お互いに強烈なヒットを奪い合いながらではあるが、木村の圧力は増し続け、
ラウンド終盤、前のラウンドのピンチが嘘のように、まくる勢いでこのラウンドを終了。
4R、木村が固いガードから田中のボディを襲うシーンが目立つ。
田中も右ストレートからスイッチして左ストレートを叩き込むなど、世界最高峰の技術を見せる。
二人は頭を付けて、力のこもったパンチの応酬…木村の土俵で田中が押し返すシーンさえある。
ペースは五分五分の展開に引き戻される。
5R、頭を付けて撃ち合う二人…序盤、田中がグイグイ木村を押し込んでいく。
木村が最も得意とする場所でも田中が上回るか…しかし、ラウンド中盤に差し掛かると
木村がどんどん手数を増して田中を捉えていく…田中は合間合間に強烈なボディを差し込んで対抗。
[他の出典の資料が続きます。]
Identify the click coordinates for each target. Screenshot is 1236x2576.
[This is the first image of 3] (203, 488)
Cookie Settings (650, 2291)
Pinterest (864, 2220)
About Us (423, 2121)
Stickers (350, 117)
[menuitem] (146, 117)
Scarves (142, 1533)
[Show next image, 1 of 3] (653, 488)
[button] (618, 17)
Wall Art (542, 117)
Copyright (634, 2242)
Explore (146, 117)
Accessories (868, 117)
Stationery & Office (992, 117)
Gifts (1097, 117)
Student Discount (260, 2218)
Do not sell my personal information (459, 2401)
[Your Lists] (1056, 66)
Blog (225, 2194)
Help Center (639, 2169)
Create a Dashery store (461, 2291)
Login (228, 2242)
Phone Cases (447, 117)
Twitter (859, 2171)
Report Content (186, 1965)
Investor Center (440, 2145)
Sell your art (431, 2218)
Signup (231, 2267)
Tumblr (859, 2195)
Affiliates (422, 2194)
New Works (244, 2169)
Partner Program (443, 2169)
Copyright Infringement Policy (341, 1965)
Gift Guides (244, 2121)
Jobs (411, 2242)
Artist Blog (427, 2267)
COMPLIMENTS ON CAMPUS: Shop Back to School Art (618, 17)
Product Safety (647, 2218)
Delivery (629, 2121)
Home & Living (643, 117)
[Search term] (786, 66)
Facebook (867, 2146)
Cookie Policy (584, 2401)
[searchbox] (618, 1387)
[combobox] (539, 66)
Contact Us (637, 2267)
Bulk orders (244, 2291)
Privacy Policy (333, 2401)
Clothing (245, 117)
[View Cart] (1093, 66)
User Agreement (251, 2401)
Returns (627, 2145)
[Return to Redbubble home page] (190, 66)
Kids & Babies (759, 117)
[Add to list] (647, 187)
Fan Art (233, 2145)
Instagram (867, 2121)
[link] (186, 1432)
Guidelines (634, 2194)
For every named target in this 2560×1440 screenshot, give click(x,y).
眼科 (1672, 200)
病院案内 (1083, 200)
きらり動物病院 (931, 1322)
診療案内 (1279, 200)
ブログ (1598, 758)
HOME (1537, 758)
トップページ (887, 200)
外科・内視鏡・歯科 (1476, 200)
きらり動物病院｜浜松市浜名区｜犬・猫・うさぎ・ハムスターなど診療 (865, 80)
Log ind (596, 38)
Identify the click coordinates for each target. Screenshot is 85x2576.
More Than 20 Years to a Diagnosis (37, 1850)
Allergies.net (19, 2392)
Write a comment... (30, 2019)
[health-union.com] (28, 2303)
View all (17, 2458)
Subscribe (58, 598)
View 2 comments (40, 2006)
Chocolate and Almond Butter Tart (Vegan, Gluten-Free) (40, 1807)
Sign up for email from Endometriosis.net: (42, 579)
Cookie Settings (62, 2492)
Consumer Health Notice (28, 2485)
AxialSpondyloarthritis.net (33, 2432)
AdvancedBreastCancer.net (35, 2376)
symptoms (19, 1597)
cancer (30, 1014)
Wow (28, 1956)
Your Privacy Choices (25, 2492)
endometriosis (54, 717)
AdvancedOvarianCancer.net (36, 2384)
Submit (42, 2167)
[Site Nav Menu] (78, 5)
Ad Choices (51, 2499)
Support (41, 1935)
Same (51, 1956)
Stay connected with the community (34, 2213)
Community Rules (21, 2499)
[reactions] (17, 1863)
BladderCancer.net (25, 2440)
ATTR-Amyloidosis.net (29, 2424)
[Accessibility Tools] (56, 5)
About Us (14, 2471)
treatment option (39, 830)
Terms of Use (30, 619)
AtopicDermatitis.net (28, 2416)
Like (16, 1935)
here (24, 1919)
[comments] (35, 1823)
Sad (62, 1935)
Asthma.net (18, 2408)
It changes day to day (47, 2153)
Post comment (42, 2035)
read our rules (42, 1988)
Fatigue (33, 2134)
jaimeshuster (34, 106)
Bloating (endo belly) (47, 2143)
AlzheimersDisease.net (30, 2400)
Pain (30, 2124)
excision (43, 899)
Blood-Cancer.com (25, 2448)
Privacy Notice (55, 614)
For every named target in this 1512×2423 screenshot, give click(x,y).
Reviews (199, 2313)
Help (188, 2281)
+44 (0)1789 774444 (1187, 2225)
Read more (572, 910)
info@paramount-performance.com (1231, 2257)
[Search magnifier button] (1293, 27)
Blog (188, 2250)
しかし、ペースは木村のモノ…やはり、撃ち合いになれば木村もまた世界最高峰の技術者の一人。
ラウンドの最中に主導権はコロコロと入れ替わる…この時点でさえ、見ている者の採点はバラバラだろう。
6R、このラウンドも真っ向から撃ち合う二人。
木村のボディが強烈に田中を捉え、どんどん手数を増していく…。
逆に田中はこれまでと比較して手数が減ったか…カウンターで木村を襲う田中だが…
ペースが木村に傾いてきたようにも感じる。
7R、頭を付けての撃ち合いは続いていくが、サイドに動く頻度が増えた田中。
互角以上に木村と撃ち合っていく…しかし、ラウンド中盤、木村の右フックにグラつく田中。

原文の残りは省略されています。